::: PASSAGE PROVIDED :::

In the Prayer Book, the promises and vows that frame Christian marriage help define the sort of relationship the Church is blessing. The form and content of the vows should be fundamentally the same for all sacred unions. Each person promises "to take" the other as his or her partner (in the Prayer Book, the traditional, gendered terms, husband and wife, are used) "to have and to hold from this day forward, for better for worse, for richer for poorer, in sickness and in health, to love and to cherish, until we are parted by death" (BCP, p. 427). Similar definitions of the relationship are found in the declaration of consent earlier in the liturgy (BCP, p. 424), which highlights the voluntary character of the union. The declaration adds "forsaking all others" and the notion of being "faithful." Hence, exclusive fidelity to a single partner is presupposed and put into effect by the promises.

Three things should be noted about the promises and vows themselves. First, they are lifelong in intent. The Church now recognizes the tragic reality of divorce and makes pastoral provision for remarriage under certain circumstances, but the couple ought to work to preserve and nurture their union, so that it may endure for a lifetime. In some cases, such as abandonment, adultery, or abuse (physical, emotional, or psychological), divorce may be the best option. Second, three clauses, "for better for worse, for richer for poorer, in sickness and in health," express an unconditional commitment to the partner, regardless of circumstance. No hedging of bets is permitted. As already noted, this is related to the second goal of marriage, "the help and comfort given to one another in prosperity and adversity." Third, the heart of the vows is "to love and to cherish." "Love" means that Christ sets the standard. Sacred unions involve a calling to love our partners as Christ loves the Church. Neither passion nor romance, important as these are, is sufficient to sustain us in this vocation over time. Friendship and agape-love of the partner are both necessary. Sacred unions, as Christian communities, are schools of charity, in which we encounter difference and practice forgiveness, justice, and reconciliation. "Cherish" indicates that sacred unions are close and intimate relationships, unions "in heart, body, and mind" (BCP, p. 423) in which each one of us places a preeminent value on the particularities and person of our partner. An additional consideration to note is that these vows are witnessed, not only by God but by the community. No provision is made to write one's own vows. This reflects the fact that one is entering into a publicly accountable institution and divinely-given sacrament, not of one's own making. This is not to denigrate the relationships of those couples, same-gender and opposite-gender, who may decline for various reasons to enter into publicly accountable unions. Their experience and presence among us does raise important and complex issues for Christian ethics and pastoral care, to which the Church must also respond, but since they are not seeking the Church's blessing, these issues do not concern us here.

::: RECORDS SUPPLIED :::

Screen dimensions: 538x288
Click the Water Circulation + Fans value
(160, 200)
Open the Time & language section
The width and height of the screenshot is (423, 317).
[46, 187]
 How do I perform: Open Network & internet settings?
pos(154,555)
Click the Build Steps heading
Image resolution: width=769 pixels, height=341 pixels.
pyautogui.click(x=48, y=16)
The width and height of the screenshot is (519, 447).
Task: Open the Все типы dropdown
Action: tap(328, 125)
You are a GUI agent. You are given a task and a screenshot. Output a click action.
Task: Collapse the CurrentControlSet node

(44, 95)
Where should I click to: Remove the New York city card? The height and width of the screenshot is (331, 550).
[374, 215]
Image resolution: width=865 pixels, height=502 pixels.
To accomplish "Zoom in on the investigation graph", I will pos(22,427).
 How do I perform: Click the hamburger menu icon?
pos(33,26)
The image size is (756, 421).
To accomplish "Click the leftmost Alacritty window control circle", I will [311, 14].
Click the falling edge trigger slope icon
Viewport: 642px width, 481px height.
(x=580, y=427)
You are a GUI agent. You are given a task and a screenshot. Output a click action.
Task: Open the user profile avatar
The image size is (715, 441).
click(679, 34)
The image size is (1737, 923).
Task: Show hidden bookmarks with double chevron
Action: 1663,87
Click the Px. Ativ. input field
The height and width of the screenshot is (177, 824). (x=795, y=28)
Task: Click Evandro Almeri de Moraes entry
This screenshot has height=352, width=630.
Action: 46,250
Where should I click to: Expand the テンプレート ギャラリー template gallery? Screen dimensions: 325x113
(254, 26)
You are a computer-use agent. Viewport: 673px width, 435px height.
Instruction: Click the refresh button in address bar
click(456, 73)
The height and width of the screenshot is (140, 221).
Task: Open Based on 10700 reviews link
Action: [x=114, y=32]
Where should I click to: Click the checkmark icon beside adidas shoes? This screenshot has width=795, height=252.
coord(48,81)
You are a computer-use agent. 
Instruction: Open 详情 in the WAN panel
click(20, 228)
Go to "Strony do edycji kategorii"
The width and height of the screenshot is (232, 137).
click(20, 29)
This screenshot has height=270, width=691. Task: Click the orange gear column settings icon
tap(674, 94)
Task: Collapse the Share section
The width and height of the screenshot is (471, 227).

:::

SHORT TASK 1: List the circumstances that the passage on marriage vows names as cases in which divorce may be the best option.
SHORT TASK 2: Extract every line of the listing that contains the string "settings".

WRITTEN SOLUTION 1:
- Abandonment
- Adultery
- Abuse (physical, emotional, or psychological)

WRITTEN SOLUTION 2:
 How do I perform: Open Network & internet settings?
This screenshot has height=270, width=691. Task: Click the orange gear column settings icon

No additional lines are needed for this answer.